Las reglas han tenido una función evolutiva a lo largo de la
historia. Pero nuestra sociedad también está diseñada -tal vez a pesar suyo-
para limitar el grado de injerencia que podemos tener frente a reglas que sólo
deberíamos seguir ciegamente.
La Irrefutabilidad no es una
virtud en una teoría (como la gente
suele pensar) sino un vicio.
-Karl Popper
Desde el código genético hasta el movimiento de los astros, todo en el universo está regido por reglas y leyes que como seres humanos nos permiten observar cierta tendencia al equilibrio en medio del caos total. Nuestra sociedad no es la excepción. La historia de la humanidad podría leerse como la tentativa de crear reglas para disminuir la incertidumbre frente a un entorno natural hostil y aumentar nuestras posibilidades de supervivencia. Sin embargo, el ser humano es un ingrediente caótico en sí mismo. Y tal vez el hecho de que a veces nos guste romper las reglas no sea sino una reacción evolutiva, paradójicamente, para sobrevivir.
Tenemos reglas de comportamiento, de etiqueta, para regular
nuestras relaciones en ámbitos sociales, comerciales, políticos tanto como en
los ámbitos privados: desde cómo sentarnos en la mesa hasta condicionarnos a
no decir groserías, la infancia y el juego nos enseñan que ser adulto es
saber seguir reglas. El lenguaje son reglas. Las reglas son civilización y la
civilización es posibilidad de hacer más civilización, de existir en la Tierra
en un entorno controlado que excluya las amenazas que atenten contra nosotros.
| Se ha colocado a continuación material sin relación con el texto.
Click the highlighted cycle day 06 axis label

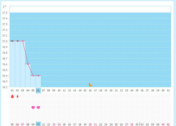click(38, 91)
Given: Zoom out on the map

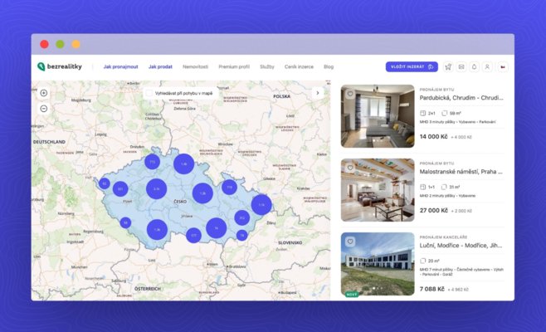Looking at the screenshot, I should (44, 108).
El problema es que somos nosotros quienes estamos encerrados con nosotros
mismos en la burbuja ilusoria de la civilización.
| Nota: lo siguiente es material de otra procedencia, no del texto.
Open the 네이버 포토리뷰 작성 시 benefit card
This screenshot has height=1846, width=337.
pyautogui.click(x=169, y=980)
¿Se han fijado qué pasa en las calles cuando los semáforos
dejan de funcionar? Caos. Todos tratan de tomar el paso. Un despistado cede y
otros aprovechan: comer o ser comido. Nada ha cambiado desde hace unos 40 mil
años de “civilización”. Las reglas (los semáforos) están ahí para que no
tengamos que lidiar con nosotros mismos, para darnos la ilusión de que hay todo
un sistema en torno nuestro que se preocupa por nosotros, que no dejará que
nada nos lastime: el discurso político no es más que la propagación de esa
ilusión. Los políticos pretenden hablarle en primera persona a cada ciudadano
para asegurarle de que él o ella son importantes porque el Estado es una regla
en sí misma, la culminación y la posibilidad de continuidad del aparato de
regulación y control que llamamos sociedad.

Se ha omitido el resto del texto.